Monday, July 21, 2008

The Dark Knight

I told you I was going to, and I bet you all didn’t believe me. I saw The Dark Knight twice in less than 24 hours. That wasn’t originally my intention, but my friends kid begged me to take her and I thought it sounded like fun. On second viewing The Dark Knight is even better than the first time; I could sit back, pay closer attention and notice the details.

One of the things I didn’t have time to spend enough time noticing on the first viewing was the use of daylight in the film. Unlike Batman Begins, this film has a large chunk of activity taking place in the daylight. This underscores the fact that Batman and his activities are infecting more than the dark side of society; he’s begun to infect all of Gotham’s people not just the criminals. The citizens of Gotham are gaining strength, and the criminals are being forced into the daylight and out of the shadows they hid in. Sure everyone knew they were there, but they ignored them until Batman showed that they could be fought against. However, it is this change that makes the most dangerous of them all come out – the Joker.

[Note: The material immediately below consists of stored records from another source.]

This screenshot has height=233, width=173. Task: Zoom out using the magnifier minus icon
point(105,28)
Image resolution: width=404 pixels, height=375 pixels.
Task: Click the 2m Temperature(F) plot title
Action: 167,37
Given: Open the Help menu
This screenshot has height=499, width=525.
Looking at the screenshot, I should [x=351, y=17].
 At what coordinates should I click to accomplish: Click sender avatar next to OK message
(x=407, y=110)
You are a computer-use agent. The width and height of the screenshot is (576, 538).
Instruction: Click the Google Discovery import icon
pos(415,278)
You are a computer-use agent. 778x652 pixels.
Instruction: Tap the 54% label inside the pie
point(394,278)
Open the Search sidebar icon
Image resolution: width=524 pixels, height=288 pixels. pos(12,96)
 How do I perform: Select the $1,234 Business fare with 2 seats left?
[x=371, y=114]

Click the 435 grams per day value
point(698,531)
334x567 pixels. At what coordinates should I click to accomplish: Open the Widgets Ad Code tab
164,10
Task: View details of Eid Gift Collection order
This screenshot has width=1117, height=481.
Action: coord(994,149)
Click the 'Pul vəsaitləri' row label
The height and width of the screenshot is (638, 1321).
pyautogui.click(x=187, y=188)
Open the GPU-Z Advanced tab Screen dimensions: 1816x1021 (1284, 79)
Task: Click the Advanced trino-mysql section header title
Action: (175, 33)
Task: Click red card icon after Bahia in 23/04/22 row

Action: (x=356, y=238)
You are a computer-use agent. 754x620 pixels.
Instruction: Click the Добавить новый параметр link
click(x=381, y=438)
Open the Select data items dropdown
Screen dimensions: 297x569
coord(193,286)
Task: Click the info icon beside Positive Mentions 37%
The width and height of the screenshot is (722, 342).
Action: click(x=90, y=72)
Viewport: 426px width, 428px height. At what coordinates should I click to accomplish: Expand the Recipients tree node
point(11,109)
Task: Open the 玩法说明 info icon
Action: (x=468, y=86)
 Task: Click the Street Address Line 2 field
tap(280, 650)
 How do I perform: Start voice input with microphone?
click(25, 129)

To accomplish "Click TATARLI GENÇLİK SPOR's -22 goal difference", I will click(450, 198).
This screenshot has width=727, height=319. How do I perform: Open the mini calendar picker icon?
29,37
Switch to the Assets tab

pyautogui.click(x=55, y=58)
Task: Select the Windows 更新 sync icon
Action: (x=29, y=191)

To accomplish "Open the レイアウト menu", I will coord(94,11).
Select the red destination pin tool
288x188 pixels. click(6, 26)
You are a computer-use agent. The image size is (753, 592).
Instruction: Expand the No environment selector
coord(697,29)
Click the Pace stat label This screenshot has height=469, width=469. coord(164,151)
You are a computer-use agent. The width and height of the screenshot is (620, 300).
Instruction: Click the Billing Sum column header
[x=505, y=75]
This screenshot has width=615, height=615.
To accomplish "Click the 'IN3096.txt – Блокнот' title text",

What I also noticed was something that had the film school academic geek in me absolutely floored. What I assume some of you know, is that symbolically the left side represents evil, and the right represents good; when Tow Face is created it is the left side of Harvey Dent’s face that is permanently scarred and in the process of getting that scar (the actions that led up to it) begin the act that brings to darkness out of Harvey Dent and start the chain reaction that turns him into Two Face. Once the scars are caused it’s quite obvious; more subtle however, is how Dent is lit in all the scenes prior to his turn as Two Face. During every shot I noticed, no matter how subtle Dent is always lit with the major light source illuminating the left side of his face so that the right “good” side of his face is always in somewhat of a shadow, no matter how slight. Thus creating the foreshadowing that Dent will lose his good side and be taken over by the dark natures he has strove to suppress.

This is a summer movie that subtly defies all the rules of summer movies; it is dark, brooding and in essence the good guy doesn’t win. As Christopher Nolan is the masterful filmmaker behind Memento, The Prestige and Insomnia I know that the more I watch The Dark Knight the more layers I will be able to strip away and grasp the deeper meaning behind this film, just like Batman Begins.

The Joker: Where do we begin? A year ago, these cops and lawyers wouldn't dare cross any of you. I mean, what happened?
Gamble: So what are you proposing?
The Joker: It's simple: Kill the Batman.